O presidente americano, Donald Trump, também defendeu largamente as substâncias. Nesta semana, a OMS cancelou um teste que faria com hidroxicloroquina e governos de Bélgica, França e Itália interromperam seu uso em tratamentos de covid-19.
O texto da Economist cita ainda como ponto negativo a falta de coordenação entre as esferas estaduais, municipais e federais no combate à pandemia.
Como sinal da polarização gerada por essas desavenças, a revista cita uma fala do governador de São Paulo, João Doria (PSDB), de que implementar um lockdown "significaria um confronto claro com milhões de brasileiros" que apoiam Bolsonaro.
O estado de São Paulo vinha sendo pressionado a decretar um lockdown, sobretudo na região metropolitana, como fizeram estados como Maranhão e Ceará.
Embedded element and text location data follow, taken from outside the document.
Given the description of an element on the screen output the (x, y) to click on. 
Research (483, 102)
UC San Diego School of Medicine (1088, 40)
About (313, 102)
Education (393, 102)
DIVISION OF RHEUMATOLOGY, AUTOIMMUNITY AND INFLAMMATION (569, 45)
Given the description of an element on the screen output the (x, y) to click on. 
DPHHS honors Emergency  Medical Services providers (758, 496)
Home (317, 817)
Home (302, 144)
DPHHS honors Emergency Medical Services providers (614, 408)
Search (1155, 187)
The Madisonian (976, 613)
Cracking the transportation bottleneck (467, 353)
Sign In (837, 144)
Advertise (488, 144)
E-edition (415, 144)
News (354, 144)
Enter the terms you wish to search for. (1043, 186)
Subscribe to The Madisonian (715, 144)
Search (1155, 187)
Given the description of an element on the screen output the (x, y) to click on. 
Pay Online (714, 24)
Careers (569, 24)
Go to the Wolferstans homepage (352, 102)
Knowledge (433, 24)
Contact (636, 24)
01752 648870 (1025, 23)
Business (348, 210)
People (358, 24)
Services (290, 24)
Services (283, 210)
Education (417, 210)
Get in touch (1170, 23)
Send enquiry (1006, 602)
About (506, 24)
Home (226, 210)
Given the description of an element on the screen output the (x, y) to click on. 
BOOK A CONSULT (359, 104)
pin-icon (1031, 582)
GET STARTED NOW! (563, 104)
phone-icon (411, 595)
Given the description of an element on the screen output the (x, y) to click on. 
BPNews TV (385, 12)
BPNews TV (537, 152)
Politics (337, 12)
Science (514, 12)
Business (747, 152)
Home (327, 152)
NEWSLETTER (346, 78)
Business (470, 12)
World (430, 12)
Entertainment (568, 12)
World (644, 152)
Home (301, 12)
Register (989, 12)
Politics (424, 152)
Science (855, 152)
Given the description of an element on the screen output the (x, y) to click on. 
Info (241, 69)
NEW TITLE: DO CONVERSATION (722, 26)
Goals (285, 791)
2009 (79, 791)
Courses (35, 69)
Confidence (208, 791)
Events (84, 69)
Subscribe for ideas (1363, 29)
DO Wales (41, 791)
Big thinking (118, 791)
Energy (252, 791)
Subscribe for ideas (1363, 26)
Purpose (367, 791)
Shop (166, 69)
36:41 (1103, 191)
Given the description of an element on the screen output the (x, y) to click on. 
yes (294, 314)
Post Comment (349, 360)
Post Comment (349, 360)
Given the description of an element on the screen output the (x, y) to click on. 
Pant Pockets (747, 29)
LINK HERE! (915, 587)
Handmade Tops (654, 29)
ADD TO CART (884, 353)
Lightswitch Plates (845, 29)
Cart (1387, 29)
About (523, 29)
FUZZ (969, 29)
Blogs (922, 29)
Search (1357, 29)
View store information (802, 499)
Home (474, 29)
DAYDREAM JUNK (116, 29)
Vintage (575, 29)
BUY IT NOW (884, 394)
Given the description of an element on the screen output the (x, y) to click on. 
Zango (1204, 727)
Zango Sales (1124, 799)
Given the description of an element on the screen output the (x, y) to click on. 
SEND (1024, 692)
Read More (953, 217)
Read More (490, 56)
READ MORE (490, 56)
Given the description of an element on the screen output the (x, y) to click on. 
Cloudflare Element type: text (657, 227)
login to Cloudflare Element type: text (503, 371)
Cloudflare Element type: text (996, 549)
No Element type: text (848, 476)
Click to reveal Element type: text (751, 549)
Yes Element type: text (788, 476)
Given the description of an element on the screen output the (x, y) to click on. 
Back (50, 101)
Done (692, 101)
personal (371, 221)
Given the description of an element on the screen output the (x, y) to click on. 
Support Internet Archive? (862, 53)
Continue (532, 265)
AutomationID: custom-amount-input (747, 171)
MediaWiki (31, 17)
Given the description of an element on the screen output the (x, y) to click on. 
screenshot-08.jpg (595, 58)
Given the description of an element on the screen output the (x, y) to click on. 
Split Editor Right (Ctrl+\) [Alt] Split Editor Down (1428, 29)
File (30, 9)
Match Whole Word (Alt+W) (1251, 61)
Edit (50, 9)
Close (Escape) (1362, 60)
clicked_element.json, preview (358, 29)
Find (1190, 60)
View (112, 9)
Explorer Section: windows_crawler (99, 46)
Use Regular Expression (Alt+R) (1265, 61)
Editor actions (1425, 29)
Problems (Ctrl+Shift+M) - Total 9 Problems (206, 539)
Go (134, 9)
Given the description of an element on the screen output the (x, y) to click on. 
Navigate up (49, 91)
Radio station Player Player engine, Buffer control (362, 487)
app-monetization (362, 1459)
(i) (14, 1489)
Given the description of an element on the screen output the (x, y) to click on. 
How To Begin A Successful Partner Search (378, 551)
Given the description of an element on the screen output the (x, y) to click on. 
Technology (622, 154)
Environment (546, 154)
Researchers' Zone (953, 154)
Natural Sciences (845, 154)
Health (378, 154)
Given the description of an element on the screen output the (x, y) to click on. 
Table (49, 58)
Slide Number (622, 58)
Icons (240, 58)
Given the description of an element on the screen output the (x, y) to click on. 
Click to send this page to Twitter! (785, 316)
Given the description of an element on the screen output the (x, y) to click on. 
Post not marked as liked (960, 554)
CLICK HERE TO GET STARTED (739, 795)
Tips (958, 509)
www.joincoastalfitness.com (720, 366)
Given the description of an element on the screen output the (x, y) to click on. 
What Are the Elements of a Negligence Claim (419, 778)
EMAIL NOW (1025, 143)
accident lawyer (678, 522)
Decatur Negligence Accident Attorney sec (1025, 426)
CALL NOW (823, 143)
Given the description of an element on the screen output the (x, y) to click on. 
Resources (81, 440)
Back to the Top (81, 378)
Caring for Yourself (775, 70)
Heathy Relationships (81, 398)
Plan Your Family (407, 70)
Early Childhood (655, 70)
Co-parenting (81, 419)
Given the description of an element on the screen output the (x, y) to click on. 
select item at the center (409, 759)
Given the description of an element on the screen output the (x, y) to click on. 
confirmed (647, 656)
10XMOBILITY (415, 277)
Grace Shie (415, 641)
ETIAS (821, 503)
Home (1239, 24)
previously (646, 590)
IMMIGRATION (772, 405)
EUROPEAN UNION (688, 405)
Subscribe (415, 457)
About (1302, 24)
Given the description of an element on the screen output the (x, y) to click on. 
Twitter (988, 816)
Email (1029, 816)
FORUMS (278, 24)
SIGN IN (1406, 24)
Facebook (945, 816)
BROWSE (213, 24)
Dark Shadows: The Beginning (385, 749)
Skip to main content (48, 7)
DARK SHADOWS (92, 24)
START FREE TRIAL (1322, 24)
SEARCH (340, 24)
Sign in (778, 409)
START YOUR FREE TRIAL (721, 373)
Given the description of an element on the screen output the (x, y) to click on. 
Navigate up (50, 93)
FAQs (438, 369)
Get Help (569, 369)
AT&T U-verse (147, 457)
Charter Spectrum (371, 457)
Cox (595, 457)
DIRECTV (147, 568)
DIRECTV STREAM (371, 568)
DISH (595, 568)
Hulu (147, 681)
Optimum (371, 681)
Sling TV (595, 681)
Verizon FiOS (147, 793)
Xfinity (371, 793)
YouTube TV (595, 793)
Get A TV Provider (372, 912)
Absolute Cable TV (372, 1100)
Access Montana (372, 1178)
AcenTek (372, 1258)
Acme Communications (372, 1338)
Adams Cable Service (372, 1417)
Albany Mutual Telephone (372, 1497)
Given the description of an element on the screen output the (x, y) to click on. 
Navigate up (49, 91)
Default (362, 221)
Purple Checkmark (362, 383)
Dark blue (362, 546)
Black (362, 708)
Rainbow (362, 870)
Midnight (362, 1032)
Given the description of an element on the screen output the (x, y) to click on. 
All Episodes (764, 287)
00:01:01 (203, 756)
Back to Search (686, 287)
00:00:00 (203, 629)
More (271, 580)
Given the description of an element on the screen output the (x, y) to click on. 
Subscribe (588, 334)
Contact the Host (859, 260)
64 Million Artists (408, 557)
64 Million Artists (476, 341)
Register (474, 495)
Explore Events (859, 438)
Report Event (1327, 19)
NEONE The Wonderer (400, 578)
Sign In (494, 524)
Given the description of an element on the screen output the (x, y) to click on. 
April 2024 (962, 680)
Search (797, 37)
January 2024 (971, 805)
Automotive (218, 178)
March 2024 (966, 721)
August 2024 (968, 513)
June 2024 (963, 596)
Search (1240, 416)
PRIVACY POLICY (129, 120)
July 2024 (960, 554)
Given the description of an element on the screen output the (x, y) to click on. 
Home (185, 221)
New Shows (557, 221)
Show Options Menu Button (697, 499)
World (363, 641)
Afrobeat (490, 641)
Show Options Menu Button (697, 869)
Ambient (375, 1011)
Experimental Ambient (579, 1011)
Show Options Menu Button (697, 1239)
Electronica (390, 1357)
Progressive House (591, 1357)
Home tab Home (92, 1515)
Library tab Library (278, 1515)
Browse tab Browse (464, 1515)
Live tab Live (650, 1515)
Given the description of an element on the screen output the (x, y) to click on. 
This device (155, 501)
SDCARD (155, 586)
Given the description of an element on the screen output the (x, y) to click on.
Após um feriado antecipado neste mês, que a Economist cita na reportagem, o governo estadual anunciou nesta semana medidas para flexibilizar a quarentena na qual entrou no fim de março.
As regiões serão divididas em grupos com regras diferentes para cada um a depender de fatores como o número de leitos disponíveis e o número de novos casos e óbitos.
A capital paulista, epicentro do coronavírus no Brasil e com mais da metade dos casos de todo o estado, está no grupo 2, de modo que poderia começar a abertura de parte do comércio não-essencial.
O prefeito Bruno Covas (PSDB) disse ontem que faltam alguns protocolos a serem aprovados antes que a flexibilização comece, mas, ainda assim, não negou que a reabertura deve acontecer nas próximas semanas.
Para a Economist, estados mais ricos, como São Paulo, estão conseguindo lidar melhor com a pandemia, ao contrário de casos como na região Norte, em que o número de casos subiu em estados como Pará e Amazonas.